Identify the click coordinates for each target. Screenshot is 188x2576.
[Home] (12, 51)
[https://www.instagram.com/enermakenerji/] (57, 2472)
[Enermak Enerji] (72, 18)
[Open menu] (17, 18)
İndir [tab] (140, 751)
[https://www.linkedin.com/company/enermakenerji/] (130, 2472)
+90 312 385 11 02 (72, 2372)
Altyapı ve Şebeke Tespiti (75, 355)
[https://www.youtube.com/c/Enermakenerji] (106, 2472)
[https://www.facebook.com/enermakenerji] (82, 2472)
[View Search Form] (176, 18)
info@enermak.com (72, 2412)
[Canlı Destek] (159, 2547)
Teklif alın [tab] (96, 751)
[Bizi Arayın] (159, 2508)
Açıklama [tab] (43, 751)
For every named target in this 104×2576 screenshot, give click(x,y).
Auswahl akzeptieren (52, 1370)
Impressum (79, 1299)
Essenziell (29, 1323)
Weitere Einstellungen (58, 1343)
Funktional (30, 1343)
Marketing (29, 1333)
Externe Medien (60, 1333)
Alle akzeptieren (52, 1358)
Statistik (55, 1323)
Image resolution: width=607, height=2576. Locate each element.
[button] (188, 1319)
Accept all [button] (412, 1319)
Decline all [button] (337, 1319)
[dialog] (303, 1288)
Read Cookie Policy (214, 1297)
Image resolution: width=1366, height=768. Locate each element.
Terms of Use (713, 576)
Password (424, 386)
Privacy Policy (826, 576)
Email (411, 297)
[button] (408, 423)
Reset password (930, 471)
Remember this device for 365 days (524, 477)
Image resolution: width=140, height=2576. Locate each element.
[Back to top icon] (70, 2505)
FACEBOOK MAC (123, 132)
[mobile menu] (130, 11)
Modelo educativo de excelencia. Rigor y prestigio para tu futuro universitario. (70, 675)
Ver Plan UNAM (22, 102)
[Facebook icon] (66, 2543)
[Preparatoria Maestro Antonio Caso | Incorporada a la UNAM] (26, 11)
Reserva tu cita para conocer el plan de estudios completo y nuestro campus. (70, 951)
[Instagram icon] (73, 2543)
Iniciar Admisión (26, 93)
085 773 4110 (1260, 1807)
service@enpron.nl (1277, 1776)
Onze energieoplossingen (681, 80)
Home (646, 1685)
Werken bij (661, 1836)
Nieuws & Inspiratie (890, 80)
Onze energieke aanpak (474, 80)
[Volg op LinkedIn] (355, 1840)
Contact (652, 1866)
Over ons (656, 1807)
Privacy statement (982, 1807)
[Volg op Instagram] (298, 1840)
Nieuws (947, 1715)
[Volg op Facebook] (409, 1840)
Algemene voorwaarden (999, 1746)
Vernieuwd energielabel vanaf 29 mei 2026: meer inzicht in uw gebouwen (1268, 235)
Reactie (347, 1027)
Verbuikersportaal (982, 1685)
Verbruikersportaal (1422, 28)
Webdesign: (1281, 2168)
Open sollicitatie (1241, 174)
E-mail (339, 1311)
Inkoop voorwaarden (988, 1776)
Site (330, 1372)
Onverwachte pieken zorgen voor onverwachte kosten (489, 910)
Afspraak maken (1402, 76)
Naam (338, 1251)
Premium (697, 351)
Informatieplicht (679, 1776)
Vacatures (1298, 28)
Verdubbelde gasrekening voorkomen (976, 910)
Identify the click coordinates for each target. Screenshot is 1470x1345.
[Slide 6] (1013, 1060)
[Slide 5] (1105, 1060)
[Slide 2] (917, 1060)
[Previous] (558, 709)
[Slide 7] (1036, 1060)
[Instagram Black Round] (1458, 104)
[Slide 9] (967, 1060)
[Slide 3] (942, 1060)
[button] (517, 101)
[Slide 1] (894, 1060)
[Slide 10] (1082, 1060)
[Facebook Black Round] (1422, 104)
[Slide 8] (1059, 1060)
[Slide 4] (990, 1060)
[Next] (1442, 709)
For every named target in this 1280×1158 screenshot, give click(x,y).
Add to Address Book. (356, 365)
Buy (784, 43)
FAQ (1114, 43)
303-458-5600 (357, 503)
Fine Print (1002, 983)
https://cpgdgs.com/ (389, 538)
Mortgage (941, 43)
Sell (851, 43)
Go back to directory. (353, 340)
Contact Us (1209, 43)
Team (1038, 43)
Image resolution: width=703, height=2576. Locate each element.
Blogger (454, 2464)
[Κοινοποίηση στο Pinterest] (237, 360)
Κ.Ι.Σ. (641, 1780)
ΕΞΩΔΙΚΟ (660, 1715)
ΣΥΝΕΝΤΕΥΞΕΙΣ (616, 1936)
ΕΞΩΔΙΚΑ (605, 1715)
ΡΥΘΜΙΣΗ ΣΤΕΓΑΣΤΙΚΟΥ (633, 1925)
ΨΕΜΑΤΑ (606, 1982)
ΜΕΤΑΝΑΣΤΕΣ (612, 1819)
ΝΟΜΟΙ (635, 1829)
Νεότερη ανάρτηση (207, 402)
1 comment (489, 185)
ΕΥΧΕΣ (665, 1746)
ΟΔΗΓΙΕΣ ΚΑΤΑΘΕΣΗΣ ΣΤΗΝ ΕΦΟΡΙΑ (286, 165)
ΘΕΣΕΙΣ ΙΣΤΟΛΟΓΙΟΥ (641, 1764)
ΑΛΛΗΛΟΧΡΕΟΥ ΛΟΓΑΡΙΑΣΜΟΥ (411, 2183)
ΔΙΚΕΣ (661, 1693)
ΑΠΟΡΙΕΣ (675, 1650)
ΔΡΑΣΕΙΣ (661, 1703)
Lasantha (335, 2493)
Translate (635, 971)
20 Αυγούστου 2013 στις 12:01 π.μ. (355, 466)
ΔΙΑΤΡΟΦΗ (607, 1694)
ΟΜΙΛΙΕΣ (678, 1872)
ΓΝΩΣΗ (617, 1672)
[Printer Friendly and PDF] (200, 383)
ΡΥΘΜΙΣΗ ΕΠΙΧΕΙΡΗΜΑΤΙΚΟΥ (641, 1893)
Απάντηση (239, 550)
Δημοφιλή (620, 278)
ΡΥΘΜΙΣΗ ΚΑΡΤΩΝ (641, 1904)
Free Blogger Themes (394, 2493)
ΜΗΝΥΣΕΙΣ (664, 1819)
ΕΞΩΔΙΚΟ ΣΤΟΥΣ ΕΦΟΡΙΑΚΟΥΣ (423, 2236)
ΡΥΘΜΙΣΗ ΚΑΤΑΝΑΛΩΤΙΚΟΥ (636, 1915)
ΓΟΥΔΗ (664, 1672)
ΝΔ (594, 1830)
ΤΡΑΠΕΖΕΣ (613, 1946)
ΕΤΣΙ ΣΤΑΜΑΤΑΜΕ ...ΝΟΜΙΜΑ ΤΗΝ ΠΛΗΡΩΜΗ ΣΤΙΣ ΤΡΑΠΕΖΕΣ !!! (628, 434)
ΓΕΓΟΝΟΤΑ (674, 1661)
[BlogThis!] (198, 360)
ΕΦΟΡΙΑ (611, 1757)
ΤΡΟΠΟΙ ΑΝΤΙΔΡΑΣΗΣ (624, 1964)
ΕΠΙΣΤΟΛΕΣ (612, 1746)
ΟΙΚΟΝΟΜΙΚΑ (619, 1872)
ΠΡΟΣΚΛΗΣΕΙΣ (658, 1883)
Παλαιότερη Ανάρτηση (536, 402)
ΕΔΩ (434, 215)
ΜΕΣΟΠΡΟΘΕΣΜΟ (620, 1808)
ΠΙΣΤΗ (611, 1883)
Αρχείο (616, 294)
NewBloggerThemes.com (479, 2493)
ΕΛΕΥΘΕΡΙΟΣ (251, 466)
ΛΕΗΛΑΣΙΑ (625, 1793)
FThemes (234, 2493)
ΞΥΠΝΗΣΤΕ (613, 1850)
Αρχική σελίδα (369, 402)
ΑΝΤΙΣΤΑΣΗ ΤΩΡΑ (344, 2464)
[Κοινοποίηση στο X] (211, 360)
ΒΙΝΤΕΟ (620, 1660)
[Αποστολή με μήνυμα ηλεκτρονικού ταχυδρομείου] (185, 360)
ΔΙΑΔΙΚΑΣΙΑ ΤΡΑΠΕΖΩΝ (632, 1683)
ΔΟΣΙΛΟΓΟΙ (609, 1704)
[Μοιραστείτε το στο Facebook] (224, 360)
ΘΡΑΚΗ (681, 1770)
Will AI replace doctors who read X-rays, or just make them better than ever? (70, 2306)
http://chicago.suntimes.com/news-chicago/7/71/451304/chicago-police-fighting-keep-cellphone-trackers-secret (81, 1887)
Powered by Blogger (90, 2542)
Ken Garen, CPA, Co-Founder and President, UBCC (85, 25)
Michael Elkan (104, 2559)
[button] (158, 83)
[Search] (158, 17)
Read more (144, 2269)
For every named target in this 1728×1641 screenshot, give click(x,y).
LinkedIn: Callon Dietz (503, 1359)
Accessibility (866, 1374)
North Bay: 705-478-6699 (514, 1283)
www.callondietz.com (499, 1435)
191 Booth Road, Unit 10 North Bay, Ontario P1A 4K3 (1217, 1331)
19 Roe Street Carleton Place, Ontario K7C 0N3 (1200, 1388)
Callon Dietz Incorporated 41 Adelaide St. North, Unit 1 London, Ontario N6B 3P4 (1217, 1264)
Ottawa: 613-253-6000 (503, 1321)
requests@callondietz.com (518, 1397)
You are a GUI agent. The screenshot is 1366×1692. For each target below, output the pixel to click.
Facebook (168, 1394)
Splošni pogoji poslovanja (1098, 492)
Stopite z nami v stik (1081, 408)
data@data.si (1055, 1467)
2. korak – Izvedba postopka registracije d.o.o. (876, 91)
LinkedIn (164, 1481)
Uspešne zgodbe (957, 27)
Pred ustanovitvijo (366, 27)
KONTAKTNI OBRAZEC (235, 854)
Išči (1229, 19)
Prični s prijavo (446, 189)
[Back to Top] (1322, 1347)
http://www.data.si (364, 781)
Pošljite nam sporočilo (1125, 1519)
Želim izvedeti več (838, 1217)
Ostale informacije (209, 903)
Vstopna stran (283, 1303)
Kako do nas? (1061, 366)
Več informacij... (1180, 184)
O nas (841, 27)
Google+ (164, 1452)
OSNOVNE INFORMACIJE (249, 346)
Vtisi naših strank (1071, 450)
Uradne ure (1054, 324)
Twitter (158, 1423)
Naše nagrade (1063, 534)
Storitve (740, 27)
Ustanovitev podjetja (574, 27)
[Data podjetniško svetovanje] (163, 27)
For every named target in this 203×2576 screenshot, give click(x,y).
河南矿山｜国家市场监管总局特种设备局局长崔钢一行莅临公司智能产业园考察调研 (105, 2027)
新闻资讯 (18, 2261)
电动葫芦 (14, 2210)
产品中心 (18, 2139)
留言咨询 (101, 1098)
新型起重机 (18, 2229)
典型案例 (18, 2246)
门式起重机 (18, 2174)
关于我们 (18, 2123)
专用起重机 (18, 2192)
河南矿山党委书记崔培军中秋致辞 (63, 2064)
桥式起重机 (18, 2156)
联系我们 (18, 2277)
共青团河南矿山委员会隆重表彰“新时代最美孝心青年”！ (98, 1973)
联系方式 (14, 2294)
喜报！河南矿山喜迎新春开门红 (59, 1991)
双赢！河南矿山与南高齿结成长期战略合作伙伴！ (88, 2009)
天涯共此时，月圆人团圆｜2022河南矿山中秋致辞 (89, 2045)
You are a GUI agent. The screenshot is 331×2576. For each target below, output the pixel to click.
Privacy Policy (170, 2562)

● ● ●

#### [Your instructions]
Pull every line containing "give" out of the data above.

#### [Result]
For every named target in this 104×2576 screenshot, give click(x,y).
For every named target in this 1280×1158 screenshot, give click(x,y).
For every named target in this 1728×1641 screenshot, give click(x,y).
For every named target in this 203×2576 screenshot, give click(x,y).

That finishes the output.